**Description of the task**.
Below is a block of entries; repeat exactly the lines starting at the line that contains "You are a GUI" and ending at the line that contains "1024x640 pixels.", both included.

::: Data records

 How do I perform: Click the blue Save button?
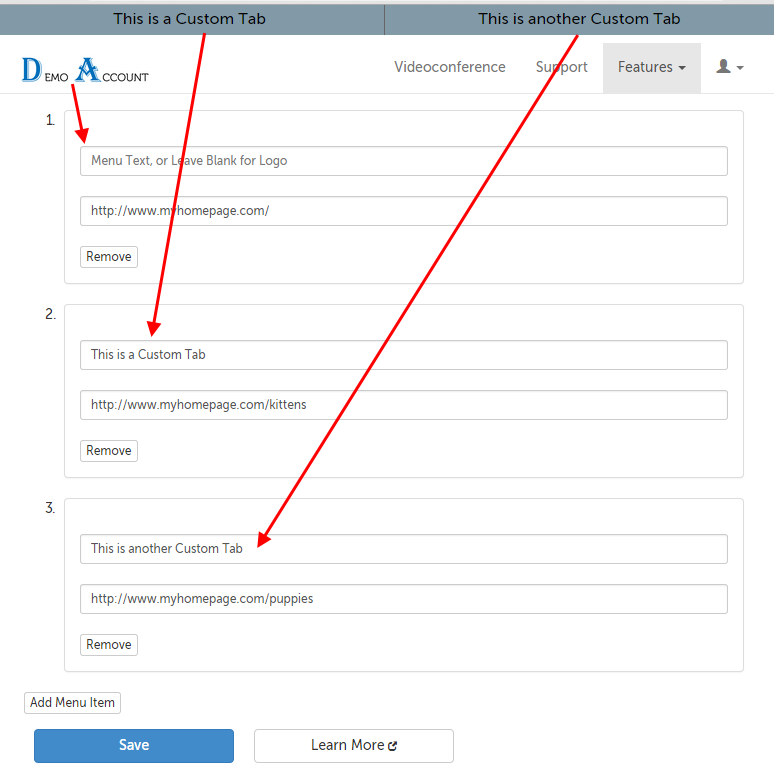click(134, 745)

::::::
::: Data records

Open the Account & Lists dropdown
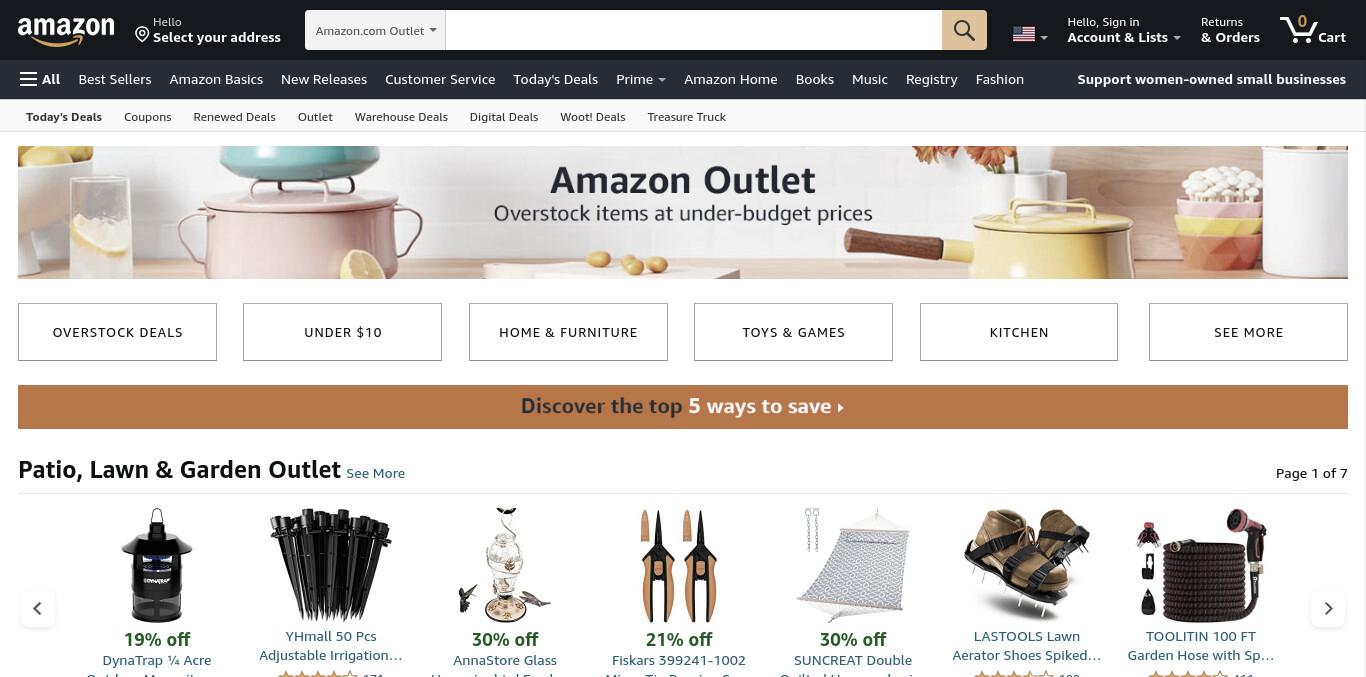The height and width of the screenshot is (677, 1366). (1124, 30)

::::::
::: Data records

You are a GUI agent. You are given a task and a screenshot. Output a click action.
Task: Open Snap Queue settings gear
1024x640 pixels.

::::::

**Answer to this exercise**.
You are a GUI agent. You are given a task and a screenshot. Output a click action.
Task: Open Snap Queue settings gear
1024x640 pixels.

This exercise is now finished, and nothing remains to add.